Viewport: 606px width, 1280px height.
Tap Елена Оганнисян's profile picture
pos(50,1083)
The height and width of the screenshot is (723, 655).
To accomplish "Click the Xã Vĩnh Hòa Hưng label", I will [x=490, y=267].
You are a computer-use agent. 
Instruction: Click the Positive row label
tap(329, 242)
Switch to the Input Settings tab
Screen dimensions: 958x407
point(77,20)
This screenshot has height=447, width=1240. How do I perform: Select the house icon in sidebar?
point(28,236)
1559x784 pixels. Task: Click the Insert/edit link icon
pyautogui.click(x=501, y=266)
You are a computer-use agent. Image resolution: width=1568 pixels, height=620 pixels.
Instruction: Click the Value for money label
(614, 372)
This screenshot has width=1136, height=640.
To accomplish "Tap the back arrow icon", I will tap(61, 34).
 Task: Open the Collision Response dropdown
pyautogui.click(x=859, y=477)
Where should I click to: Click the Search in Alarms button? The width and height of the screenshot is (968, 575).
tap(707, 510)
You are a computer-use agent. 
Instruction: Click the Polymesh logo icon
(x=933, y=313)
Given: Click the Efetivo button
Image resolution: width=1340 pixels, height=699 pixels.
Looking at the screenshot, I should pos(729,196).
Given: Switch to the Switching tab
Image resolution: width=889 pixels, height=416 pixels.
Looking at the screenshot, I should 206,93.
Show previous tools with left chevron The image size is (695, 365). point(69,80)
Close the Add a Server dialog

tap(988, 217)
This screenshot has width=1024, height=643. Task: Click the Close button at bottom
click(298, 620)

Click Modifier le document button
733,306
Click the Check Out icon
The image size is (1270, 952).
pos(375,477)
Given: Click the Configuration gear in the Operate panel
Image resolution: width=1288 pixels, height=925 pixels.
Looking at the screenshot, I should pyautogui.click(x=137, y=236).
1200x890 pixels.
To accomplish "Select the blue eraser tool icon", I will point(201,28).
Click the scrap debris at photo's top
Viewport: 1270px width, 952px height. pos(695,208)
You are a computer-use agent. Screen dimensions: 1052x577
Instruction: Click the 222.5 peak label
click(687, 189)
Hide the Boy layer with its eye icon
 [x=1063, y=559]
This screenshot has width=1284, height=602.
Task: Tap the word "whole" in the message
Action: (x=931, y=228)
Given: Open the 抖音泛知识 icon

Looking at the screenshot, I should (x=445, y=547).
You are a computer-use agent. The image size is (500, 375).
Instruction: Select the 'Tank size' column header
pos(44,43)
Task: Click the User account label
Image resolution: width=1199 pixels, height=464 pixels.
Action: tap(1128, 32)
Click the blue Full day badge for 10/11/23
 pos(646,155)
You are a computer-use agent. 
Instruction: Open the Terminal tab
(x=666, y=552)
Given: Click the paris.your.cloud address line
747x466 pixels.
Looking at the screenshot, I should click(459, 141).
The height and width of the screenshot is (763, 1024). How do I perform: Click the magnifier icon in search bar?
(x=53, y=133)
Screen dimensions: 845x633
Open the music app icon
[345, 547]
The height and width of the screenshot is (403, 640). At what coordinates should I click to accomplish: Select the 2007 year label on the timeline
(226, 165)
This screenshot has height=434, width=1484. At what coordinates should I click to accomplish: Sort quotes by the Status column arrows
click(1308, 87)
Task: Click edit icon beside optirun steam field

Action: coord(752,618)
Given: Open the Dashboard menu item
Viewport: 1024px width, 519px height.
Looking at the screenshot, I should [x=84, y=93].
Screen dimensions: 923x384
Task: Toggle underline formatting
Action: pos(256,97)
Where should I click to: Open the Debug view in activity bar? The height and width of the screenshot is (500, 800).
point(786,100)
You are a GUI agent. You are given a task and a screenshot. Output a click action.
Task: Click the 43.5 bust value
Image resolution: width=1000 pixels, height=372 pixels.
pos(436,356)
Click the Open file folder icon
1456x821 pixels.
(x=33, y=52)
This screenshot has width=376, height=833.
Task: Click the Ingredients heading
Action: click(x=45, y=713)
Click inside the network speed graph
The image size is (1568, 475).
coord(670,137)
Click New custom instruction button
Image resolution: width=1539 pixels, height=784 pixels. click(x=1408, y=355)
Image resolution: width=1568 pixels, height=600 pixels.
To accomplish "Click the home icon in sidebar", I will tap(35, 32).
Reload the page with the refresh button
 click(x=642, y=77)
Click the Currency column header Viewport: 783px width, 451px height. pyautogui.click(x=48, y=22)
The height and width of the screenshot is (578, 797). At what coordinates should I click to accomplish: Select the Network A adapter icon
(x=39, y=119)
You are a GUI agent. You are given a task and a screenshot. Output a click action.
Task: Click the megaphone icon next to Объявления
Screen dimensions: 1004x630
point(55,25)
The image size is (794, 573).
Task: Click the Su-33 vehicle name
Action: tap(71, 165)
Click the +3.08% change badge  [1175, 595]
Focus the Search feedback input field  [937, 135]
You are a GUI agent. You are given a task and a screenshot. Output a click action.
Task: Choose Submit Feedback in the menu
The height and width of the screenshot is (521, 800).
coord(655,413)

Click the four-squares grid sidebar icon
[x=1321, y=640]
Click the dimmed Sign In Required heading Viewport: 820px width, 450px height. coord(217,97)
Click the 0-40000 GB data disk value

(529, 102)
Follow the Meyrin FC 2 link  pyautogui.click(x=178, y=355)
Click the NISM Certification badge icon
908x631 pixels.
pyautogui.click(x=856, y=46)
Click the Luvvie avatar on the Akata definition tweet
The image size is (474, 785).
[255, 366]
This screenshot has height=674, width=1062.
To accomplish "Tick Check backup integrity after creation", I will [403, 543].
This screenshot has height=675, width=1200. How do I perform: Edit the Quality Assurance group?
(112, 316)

## PROBLEM TO SOLVE
For the material above, what is the count of lines that hold the word "menu"? Give the number by itself.

## EXPECTED ANSWER
2